¡Buen Camino!

Dear Friends,
It has taken three tries and nine years, but as of July 2012, I have finally walked the entire Way of Compostela from my former home in Leuven/Louvain, Belgium, to Santiago de Composela!
My first pilgrimage experience from the French frontier with Spain to Santiago itself took place in 2003. You can read the details of this first walk along the famous Camino across Spain in my book, To The Field of Stars: A Pilgrim's Journey to Santiago de Compostela, Wm. B. Eerdmans Publishing Co. (2008). (You can order it from the publisher, from Amazon.com, or from your local bookseller).
In the summer and early fall of 2007, I walked from Belgium most of the way across France, with the hope of at least making it to Saint-Jean-Pied-de-Port near the Spanish border, where I began the first pilgrimage. I didn't quite make it. A bad case of plantar fasciitis took me down in the Bordeaux village of Sainte-Ferme. I continued on to Santiago by train and bus, but the "defeat of my feet" and those last 175 miles or so that were left undone, gnawed at me over the ensuing five years. Happily, I was finally able to wrap up this grand pilgrimage with a third walk from Sainte-Ferme to Saint-Jean-Pied-de-Port this past summer (2012). It was a joy to have completed all 2,370 kilometers between Leuven and Santiago.
My adventures and misadventures, my thoughts and prayers of both the 2007 and 2012 pilgrimages have been shared in this blog. I will leave the blog and its archives open for some time to come; if you want to read bits and pieces of it, feel free, but remember that the beginning is at the bottom and the end is at the top.
My contact e-mail remains the same: kacodd@gmail.com; I am always happy to receive mail!
As the pilgrims in Spain greet one another, so I greet you, my reader: "Buen Camino!"
And as the people of France greet their pilgrims along the "Chemin", I also wish to you: "Courage!"

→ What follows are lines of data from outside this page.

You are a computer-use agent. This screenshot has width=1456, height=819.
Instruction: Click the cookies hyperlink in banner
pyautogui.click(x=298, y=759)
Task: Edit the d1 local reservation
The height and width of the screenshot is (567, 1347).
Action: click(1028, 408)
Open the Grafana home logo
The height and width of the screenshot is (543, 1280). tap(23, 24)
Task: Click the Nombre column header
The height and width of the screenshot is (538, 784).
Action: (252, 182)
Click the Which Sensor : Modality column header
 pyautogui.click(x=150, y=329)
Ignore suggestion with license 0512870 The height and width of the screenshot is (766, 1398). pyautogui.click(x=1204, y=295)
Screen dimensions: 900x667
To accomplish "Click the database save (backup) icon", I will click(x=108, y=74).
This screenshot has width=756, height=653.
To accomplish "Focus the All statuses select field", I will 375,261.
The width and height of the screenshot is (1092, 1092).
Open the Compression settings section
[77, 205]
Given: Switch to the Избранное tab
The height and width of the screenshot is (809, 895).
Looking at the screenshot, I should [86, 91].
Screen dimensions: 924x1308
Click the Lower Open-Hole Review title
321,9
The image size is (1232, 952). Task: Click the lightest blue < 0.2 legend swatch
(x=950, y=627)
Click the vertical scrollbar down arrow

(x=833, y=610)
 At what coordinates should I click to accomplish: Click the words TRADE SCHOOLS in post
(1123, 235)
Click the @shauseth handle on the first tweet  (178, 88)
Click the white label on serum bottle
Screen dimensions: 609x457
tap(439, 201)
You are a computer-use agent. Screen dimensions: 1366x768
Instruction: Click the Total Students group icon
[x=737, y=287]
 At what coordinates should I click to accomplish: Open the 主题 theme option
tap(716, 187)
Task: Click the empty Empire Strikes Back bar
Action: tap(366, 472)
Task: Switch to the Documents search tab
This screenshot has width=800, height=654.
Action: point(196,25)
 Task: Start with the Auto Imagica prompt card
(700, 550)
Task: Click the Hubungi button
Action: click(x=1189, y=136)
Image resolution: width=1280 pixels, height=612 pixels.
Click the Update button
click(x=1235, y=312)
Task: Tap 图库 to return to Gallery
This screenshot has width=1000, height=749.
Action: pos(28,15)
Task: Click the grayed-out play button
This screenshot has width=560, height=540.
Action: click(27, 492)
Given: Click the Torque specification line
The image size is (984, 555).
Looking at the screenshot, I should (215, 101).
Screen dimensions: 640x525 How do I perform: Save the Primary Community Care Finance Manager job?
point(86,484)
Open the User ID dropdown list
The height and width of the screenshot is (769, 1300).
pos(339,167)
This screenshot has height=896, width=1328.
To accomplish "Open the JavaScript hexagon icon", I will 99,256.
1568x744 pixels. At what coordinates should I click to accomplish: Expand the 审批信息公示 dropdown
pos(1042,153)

Grace and peace to you all!

Monday, October 22, 2007

Santiago, Day 4

"Day 4": already? Have I been here in Santiago that long? Long enough for this place that has captured my imagination for so very long begins to seem more ordinary and more like any other place even as the many more days trundling across Belgium and France take on a bit of a dreamlike status as well. I don´t really like the sense that Santiago de Compostela should begin to feel ordinary to me; I rather want it to remain a hope, a dream, a sacred place in my life. When that feeling gets too strong, I dip back into the Cathedral, wander about within its dark and cool interior, step down into the crypt where James´bones are kept in a silver reliquary, and there return to the base and reason for it all. Asking him to care for my family, my friends, our Louvain seminarians, those who have cared for me along the way, that brings me altogether back to the sense of being in a place out of time and beyond ordinary space, a holy site, a set of bones that draw us from such far away places to them mysteriously.
My appreciation for that crypt and the basilica built on top of it grew appreciably today during a personal tour of the Cathedral Museum given to me by Father Alejandro Barral, its founder and retired director. That crypt goes back to Roman times, the first century perhaps; on display where bits and pieces of pottery, glass, and even a stone button used to weave wool into thread, all testifying to its ancient past. If an apostle of Jesus were to be buried anywhere this would be it. The evidence that significant Christian cult on the site goes back into the very early centuries is also there. Those early Iberian Christians were paying attention to someone very special there from very early on. No one can prove it was the apostle James, but Christian writers were mentioning him and Spain together from way back as well.
The other thing that fascinated me was Don Alejandro´s description of the stone choir that originally stood within the nave of the basilica, it was a great work of art designed and executed by the third great architect of the basilica, Master Mateo. A segment of it has been re-erected in the Museum and it is spectacular, especially when its details and the spirituality behind them are described lovingly by someone who knows the place like his own child. That choir, an enclosed place within the church where the canons of the cathedral sang the daily office of psalms and readings, was designed to represent the New Jerusalem that is our Earth when it reaches its fullness in peace, justice and life under the loving hand of it Creator, the Father of All, through the saving grace of his Son and the refreshing breath of his Spirit. I love that image from Revelations/Apocalypse; "all will be well and all will be well" it reminds us (in the words of Julian of Norwich).
So it is that image along with that of Santiago´s crypt that I take to bed with me tonight. Sleep well for all will be well and all will be well...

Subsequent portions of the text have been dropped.